Top of PAGE TEXT

Lord help me, I’m having one of those days today. The kind of day where I worry if my parenting choices are ruining my children. The kind of day where I question my sanity for choosing to homeschool them. What was I thinking? They drive me nuts! It’s one of THOSE days today.
Our picture schedule shows a full day of school, sports classes, and arts and craft activities. Reality is that I have two, whiny little boys who don’t want to do anything and are taking it out on me. I’m feeling completely frazzled and having a hard time working up the energy to motivate them. I sure could use a timeout right now but there are no timeouts in parenting.
Even my prayers are hurried. I’m pleading for guidance while wiping up spills, stuffing snacks in backpacks and searching for a lost shoe. I just had both shoes in my hand, how on earth did I lose one?
Frustrated, I give up on my plans for the day and throw the lone shoe back in the closet. Desperate, I frantically search for the TV remote in hopes of some relief from their constant whining.
Remote in hand I turn on the TV as the boys begin to circle. Eli’s chanting, “Little Einsteins” over and over drowning out Owen’s increasingly loud wails of disagreement. I try to be patient. I explain for the millionth time about compromising. FIRST we’ll watch an episode of Little Einsteins THEN we’ll watch a show that Owen wants. Owen’s too distraught to follow along and unable to verbalize what he wants. Everything I do and say only makes his tantrum worse.
Reaching my breaking point, I scream, “That’s ENOUGH! I’ve had it with both of you! Get out of my face! GO!”
In shock, both boys immediately stop whining. If I were in a better mood, I would have found their shocked expressions amusing.
Eli’s bottom lip begins to quiver as he backs up and covers his eyes. Apparently, watching his Mommy come undone is too much for him.
Through the pounding in my ears, I hear Owen’s quiet voice saying, “Take a deep breath, Mommy.”
My eyes immediately fill with tears. My sweet boy, who often struggles managing his emotions, recognized that I was having a difficult time and comforted me the same way I’ve shown him when he’s having a meltdown.
I take a deep breath in, “They ARE listening, it IS working, we are going to be okay,” and I exhale.

Bottom of PAGE TEXT
Top of ENTRIES PROVIDED

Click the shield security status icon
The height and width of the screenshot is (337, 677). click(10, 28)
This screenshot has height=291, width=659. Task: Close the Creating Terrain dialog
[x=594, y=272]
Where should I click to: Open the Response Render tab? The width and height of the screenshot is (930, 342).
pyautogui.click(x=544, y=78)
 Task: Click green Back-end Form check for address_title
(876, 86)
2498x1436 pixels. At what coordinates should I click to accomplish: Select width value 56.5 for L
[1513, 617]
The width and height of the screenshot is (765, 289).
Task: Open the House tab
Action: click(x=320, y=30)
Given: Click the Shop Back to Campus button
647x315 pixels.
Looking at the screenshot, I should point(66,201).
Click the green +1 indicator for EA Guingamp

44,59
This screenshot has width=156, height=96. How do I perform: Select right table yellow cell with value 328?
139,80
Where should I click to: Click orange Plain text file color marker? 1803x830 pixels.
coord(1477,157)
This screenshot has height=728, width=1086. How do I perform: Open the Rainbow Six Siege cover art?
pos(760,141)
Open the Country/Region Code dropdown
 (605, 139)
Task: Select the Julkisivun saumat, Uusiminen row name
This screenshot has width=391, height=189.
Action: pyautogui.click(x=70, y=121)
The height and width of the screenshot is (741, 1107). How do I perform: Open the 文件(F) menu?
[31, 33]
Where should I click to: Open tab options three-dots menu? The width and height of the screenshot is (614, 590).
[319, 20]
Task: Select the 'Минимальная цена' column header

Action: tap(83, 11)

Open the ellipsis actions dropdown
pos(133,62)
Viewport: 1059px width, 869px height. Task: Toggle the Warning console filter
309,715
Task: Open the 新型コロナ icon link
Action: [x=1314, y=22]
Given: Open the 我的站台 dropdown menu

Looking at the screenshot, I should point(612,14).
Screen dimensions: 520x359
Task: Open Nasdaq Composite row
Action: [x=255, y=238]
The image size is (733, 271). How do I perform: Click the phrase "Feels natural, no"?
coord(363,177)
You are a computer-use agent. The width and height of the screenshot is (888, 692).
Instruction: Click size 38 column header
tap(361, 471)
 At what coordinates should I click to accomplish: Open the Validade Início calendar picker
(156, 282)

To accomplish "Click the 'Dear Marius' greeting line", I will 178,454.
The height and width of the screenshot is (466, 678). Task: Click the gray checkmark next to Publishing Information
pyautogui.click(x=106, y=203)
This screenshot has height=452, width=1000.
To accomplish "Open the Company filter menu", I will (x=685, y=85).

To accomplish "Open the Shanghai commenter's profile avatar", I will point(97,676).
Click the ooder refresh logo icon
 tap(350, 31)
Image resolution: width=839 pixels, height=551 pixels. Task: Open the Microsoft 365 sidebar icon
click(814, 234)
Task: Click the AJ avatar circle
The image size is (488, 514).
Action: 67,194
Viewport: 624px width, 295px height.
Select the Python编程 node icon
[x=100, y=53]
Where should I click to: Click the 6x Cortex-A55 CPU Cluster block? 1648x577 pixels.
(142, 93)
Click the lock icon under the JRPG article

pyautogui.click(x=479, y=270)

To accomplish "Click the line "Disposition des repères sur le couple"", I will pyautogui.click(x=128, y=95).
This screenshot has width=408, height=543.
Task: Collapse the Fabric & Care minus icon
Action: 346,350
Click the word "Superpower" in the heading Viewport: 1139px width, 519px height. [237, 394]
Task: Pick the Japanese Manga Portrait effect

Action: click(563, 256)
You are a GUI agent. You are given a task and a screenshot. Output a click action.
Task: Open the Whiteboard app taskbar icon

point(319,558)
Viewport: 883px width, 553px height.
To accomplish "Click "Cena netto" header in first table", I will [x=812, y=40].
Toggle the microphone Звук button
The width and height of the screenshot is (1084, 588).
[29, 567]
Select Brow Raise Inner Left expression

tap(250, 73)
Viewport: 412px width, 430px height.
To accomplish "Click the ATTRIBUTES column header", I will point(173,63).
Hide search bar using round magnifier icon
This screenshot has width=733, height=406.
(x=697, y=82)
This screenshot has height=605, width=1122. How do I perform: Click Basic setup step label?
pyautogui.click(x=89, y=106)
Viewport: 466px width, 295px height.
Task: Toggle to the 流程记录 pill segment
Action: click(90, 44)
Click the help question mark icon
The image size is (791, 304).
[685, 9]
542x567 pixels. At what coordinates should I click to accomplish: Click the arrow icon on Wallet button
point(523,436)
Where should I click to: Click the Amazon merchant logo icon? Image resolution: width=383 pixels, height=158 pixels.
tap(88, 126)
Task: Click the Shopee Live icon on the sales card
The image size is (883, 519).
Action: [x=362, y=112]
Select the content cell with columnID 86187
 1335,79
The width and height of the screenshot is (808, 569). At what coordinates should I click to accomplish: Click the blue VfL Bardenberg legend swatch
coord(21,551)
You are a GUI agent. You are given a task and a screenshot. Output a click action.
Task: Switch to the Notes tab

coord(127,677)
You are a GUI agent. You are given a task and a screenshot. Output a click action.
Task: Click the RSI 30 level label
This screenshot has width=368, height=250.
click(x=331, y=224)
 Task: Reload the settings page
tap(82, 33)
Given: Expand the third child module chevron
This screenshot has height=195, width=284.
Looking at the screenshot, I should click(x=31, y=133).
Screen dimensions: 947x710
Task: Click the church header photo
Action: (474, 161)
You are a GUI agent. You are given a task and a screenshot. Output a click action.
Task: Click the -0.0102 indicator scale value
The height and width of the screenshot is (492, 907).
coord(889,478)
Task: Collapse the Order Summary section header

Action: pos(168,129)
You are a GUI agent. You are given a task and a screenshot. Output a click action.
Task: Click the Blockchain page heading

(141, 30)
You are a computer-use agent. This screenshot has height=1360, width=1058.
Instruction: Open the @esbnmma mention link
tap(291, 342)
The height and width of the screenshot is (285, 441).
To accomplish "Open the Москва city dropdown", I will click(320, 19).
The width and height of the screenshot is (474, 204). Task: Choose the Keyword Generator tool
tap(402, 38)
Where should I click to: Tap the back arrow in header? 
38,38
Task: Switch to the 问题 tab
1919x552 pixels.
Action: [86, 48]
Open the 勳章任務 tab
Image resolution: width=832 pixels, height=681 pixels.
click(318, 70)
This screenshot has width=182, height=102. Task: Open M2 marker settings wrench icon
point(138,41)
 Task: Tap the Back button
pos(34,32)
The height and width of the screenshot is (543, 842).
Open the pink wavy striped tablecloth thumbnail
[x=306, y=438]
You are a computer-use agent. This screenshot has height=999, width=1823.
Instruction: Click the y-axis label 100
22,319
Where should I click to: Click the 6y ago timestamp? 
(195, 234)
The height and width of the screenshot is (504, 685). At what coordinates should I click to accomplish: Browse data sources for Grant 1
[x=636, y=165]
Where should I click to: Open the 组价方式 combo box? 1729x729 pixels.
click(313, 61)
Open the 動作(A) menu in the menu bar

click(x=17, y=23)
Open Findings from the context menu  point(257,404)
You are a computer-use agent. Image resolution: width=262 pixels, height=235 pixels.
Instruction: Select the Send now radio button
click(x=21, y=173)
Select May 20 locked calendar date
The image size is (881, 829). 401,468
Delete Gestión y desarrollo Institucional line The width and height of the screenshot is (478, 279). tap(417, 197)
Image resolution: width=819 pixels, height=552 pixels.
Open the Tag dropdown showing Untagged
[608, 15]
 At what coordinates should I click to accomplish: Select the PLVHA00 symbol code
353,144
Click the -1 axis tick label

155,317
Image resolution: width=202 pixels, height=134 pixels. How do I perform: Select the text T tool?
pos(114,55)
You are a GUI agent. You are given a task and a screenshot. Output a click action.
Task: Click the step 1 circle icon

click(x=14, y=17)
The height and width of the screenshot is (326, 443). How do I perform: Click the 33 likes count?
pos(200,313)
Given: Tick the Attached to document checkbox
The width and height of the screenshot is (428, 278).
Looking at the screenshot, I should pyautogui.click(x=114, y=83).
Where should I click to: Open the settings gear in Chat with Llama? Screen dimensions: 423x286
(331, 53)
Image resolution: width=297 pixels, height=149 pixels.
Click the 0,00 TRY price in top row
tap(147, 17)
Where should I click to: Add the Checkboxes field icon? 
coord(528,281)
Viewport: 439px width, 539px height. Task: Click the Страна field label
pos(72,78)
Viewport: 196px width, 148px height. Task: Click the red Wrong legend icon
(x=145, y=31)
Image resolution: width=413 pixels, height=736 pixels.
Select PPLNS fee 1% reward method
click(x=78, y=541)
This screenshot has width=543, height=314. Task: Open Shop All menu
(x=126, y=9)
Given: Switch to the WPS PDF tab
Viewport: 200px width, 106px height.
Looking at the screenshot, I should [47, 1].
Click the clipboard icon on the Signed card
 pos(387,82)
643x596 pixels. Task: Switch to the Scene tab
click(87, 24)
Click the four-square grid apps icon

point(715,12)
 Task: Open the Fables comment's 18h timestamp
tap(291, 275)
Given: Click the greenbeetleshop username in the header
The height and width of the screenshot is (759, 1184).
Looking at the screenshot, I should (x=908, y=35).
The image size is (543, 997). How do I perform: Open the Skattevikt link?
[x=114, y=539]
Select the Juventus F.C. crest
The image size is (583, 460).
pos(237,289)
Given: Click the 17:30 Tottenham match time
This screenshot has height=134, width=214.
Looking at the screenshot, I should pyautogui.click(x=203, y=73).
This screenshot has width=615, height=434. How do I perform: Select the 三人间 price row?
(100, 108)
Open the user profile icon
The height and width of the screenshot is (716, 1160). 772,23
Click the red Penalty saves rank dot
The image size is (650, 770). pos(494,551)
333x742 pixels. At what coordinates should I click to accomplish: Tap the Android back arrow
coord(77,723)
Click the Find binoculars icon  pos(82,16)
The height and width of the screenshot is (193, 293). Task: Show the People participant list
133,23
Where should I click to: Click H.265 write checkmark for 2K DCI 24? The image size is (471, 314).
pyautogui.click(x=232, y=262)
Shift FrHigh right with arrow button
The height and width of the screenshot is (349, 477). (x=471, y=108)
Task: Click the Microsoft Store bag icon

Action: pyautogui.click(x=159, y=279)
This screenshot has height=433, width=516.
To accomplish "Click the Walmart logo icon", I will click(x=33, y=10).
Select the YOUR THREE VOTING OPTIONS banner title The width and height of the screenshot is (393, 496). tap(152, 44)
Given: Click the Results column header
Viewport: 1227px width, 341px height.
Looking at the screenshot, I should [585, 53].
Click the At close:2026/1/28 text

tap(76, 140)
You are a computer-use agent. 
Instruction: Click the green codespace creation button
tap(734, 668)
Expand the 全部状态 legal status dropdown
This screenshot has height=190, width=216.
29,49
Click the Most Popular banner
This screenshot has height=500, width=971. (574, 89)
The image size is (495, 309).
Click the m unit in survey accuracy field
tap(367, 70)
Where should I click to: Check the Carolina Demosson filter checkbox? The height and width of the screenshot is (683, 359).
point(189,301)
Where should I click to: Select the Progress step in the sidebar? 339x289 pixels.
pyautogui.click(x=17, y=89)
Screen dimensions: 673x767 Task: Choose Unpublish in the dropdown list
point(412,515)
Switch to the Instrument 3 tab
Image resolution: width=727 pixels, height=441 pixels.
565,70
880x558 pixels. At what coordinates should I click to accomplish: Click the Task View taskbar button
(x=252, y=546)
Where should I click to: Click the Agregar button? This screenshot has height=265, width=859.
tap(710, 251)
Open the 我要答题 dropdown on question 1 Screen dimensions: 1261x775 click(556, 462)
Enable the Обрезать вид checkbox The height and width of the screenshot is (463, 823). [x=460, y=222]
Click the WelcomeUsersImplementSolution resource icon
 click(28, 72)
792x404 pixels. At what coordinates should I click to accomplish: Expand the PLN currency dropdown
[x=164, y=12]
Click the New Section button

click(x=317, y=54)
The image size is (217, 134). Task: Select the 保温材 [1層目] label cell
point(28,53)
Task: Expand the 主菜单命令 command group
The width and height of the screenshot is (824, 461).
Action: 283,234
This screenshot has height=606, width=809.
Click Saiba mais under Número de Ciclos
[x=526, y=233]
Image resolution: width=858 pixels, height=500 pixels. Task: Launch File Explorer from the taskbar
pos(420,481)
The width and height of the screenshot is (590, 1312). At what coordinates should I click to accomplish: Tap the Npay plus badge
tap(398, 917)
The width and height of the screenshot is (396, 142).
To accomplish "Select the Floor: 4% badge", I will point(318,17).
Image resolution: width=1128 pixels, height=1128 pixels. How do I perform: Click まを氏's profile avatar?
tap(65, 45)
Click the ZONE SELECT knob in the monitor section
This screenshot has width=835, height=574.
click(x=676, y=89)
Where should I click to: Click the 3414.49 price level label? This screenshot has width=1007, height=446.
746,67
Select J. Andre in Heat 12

Bottom of ENTRIES PROVIDED

# TASKS FOR THIS EXERCISE:
[a] From the parenting post above, reproduce word for word the passage starting at "Reaching my breaking" and ending at "much for him.".
[b] In the parenting post, what does Owen quietly say to his mother after she screams at the boys?

# ANSWERS PROVIDED:
[a]
Reaching my breaking point, I scream, “That’s ENOUGH! I’ve had it with both of you! Get out of my face! GO!”
In shock, both boys immediately stop whining. If I were in a better mood, I would have found their shocked expressions amusing.
Eli’s bottom lip begins to quiver as he backs up and covers his eyes. Apparently, watching his Mommy come undone is too much for him.

[b] "Take a deep breath, Mommy."